“Transparency of civil society is essential; however, these are disproportionate means for ensuring accountability”, said Katie Morris, Head of Europe and Central Asia at ARTICLE 19.
“NGOs already comply with tax regulations in order to operate and publish annual reports on their work. This law would undermine the independence of NGOs and could be used to restrict organisations that are critical of the government. Publishing the list of third parties could be a threat to those people, especially human rights defenders working in the field.”

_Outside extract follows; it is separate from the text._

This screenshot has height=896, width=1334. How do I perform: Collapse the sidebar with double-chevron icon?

On 10 July, President Poroshenko’s administration introduced two bills to the parliament: Bill No. 6674 “On Amendments to the Tax Code of Ukraine for providing public information on financing of the activities of civil society organizations and the use of international technical assistance” and Bill No. 6675 “On amending certain legislative acts concerning public information openness for the society the financing of the activities of civil society organizations and the use of international technical assistance” .

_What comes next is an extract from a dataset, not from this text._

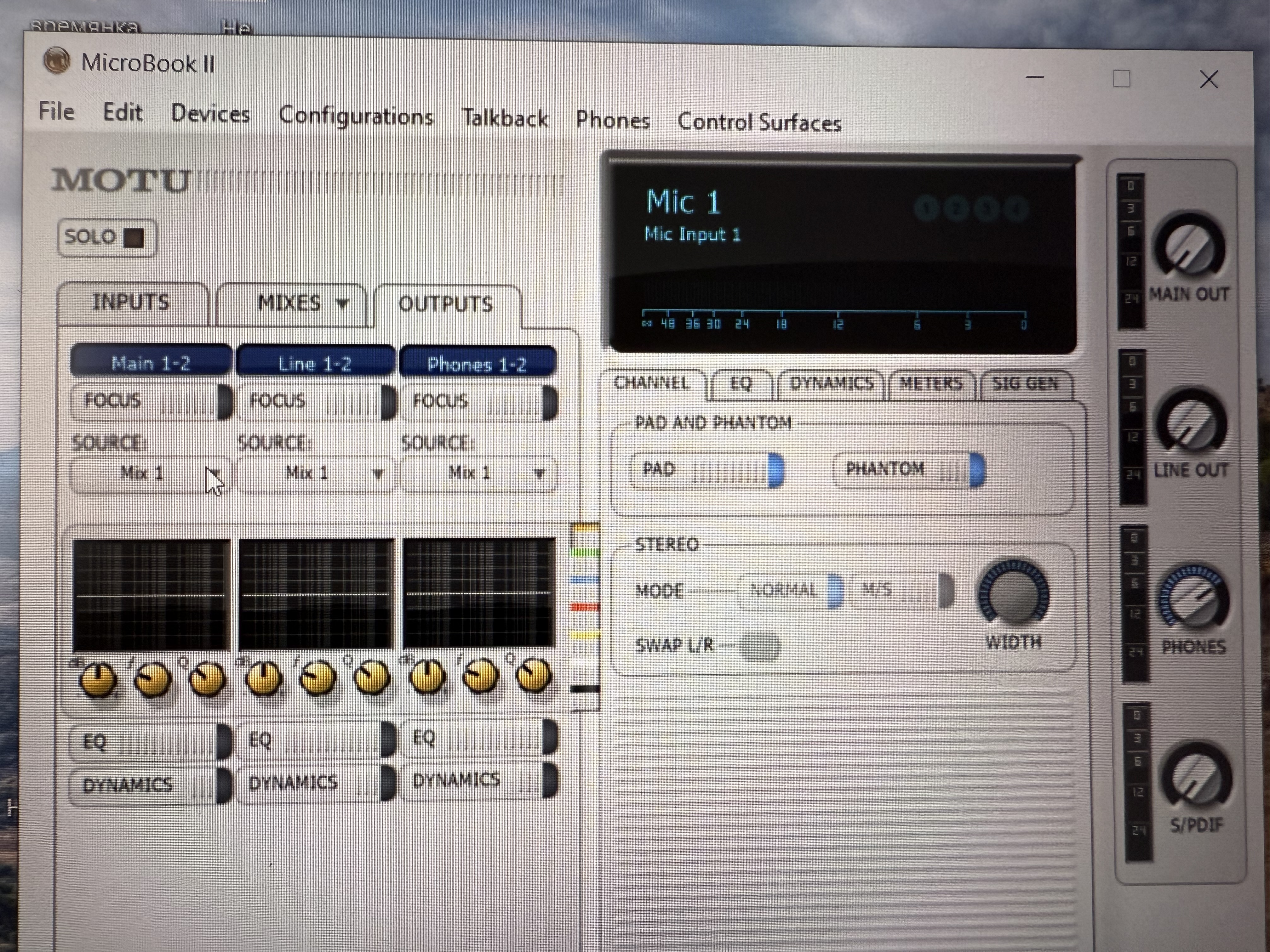
Task: Click the Main 1-2 EQ gain knob
Action: tap(99, 679)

Together, the bills would introduce a complex new form of financial reporting for civil society organisations and freelancers, working with them, imposing heavy snactions for those failing to comply. NGOs with an annual budget exceeding 463 200 UAH (15 550 EUR) would be required to publicly disclose a list of the 10 highest paid employees, and a list of donors. They would also be required to disclose information on any third parties – for example consultants – if an individual was paid more than 77 200 UAH (2 600 EUR) throughout the year. Freelancers cooperating with NGOs, registered as individual entrepreneurs, would have to report on funds received directly from donors and to include a list of donors.
“The proposed legislation is part of worrying trend across Europe and Central Asia, whereby authoritarian-minded politicians and leaders are looking to restrict civil society activity through unjustifiable legislation” Morris added. “The Ukrainian authorities have repeatedly stated their commitment to reform; however, this legislation would pose a real set back to Ukraine’s further democratic development.”
Since Russia’s adoption of its restrictive ‘foreign agents’ law in 2012, similar legislation aimed at stigmatising civil society and placing unreasonable restrictions on their operations is being replicated across the region. In June 2017, the Hungarian parliament passed legislation obliging NGOs receiving foreign funds to register as “foreign-funded”, and to apply this label to all their publications. In Poland, the parliament is currently working on a bill which would centralise all state funds available to civil society and introduce an opaque grants award procedure. An NGO law adopted in 2015 in Kazakhstan imposes additional, unnecessary reporting on civil society organisations, introducing heavy fines or possible suspension in the case of providing “incorrect” information.
ARTICLE 19 calls on the Ukrainian authorities to repeal the bill on ‘ensuring transparency of information on the financing of the activities of NGOs and use of international technical aid’ which violates Ukraine’s international commitments to respect the right of freedom of expression and association.